Heval and Chris formed an unlikely friendship that has been documented in the Washington Post, as the doctor worked to change the mind of the Army veteran who despised Muslims and only recently left the KKK in 2016. The pair were connected by another former white supremacist, who heard Heval speak at an anti-Islamophobia conference and urged him to get in touch with Chris.
Heval, left, who came to Georgia as a refugee and now works as a cardiologist in Atlanta, agreed to meet with Chris, a former Klansman. (Contributed photos)
“We filmed the whole process of their friendship,” Bernhardt said. “It has been amazing to see how much Chris has changed.” When a gunman attacked mosques in Christchurch, New Zealand in March, for example, he immediately wanted to help and started raising money, Bernhardt said.
The two women in the film – one over 90 years old, one still in her teens – have each done their part to strengthen their community. “Mama Amina,” who recently turned 90, lost her whole family – including 10 children – to violence in Somalia in the early 1990s.
“Her response to that, instead of being angry, bitter and distraught, was to turn her pain into something beautiful: serving others,” Bernhardt said. “She considers everyone she meets to be her children, and she is just extremely involved in the community.”
High school student Bawi, left, who came to Clarkston from Somalia, with nonagenarian “Mama Amina,” also from Somalia. (Contributed photos)
Bawi, who fled Burma with her family when she was 8 and resettled in Clarkston, just graduated as valedictorian of her American high school.
“She is just such an impressive young woman,” Blankenship said.
What brings them all together, Blankenship said, is that they have all had to rebuild some part of their identity, whether starting over in a different country or abandoning bigoted ideology.
“Each one has been stripped of something they staked a lot of their identity on, and they reacted in different ways,” she said. “Some were really fruitful and beautiful, bettering their communities, and some had a very negative reaction.
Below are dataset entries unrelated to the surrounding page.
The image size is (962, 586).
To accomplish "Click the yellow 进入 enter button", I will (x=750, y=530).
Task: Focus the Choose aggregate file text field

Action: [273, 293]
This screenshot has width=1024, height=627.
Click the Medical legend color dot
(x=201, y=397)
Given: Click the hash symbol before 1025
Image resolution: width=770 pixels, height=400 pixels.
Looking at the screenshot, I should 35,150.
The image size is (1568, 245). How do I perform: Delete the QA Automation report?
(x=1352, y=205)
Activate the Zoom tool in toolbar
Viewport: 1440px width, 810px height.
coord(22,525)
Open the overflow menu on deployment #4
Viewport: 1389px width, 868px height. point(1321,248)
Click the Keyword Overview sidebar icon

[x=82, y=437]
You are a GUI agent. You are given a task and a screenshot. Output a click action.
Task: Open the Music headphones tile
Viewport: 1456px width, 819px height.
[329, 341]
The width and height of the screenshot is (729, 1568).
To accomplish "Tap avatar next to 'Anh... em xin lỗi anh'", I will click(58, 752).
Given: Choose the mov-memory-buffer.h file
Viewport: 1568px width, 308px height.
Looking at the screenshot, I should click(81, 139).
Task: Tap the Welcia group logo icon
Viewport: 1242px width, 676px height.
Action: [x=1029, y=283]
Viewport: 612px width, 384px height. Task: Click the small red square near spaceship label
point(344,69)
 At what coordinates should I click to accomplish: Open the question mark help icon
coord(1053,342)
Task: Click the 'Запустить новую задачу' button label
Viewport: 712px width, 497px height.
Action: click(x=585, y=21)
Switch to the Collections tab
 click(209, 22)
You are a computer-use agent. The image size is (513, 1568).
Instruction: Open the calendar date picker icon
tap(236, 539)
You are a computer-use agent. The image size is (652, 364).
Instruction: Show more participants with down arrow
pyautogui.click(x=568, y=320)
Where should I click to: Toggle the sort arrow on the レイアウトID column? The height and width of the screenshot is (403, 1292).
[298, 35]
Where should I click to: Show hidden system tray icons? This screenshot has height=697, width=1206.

But I think we can all learn from them and see how the way we react to pain shapes us and the people around us.”
A Film on a Mission
Bernhardt and Blankenship wanted their film to reflect the diverse community they were spotlighting, both on screen and off. The film’s crew is made up of mostly women and minorities and includes several refugees who have settled in Clarkston. They set up an apprenticeship program for local refugees interested in filmmaking and equipped them with skills that will set them up for other jobs in the Atlanta film industry.
The film’s crew includes several refugees from Clarkston participating in an apprenticeship program to learn about the film industry. (Contributed photo)
“That is probably what I am most proud of,” Bernhardt said. “A lot of our apprentices are already getting other amazing production assistant jobs in the industry; they are making a livable wage, and they are making their dreams come true. That’s hard for anyone to do, especially someone new to this country.”
“Erin and Din are really walking the walk,” Couric said. “It’s one thing to tell the stories of these extraordinary people, but they are also giving opportunity to underrepresented people who have not had enough of a seat at the table in documentary filmmaking.”
Plans are also underway for a broader education campaign surrounding the film’s 2020 debut. Each of the four main characters will pick a charity or organization they would like to highlight, and Bernhardt and Blankenship are working on numerous screenings and events – including some in Charlottesville – as well as partnerships with other communities and organizations serving refugees.
“We are hoping that we will see a lot of hearts transformed through this film, and perhaps some false assumptions corrected,” Blankenship said. “We want to make sure we are equipping those newly changed people with the tools they need to make change in their own communities, and act as a conduit for people to connect with organizations doing great work around the country.”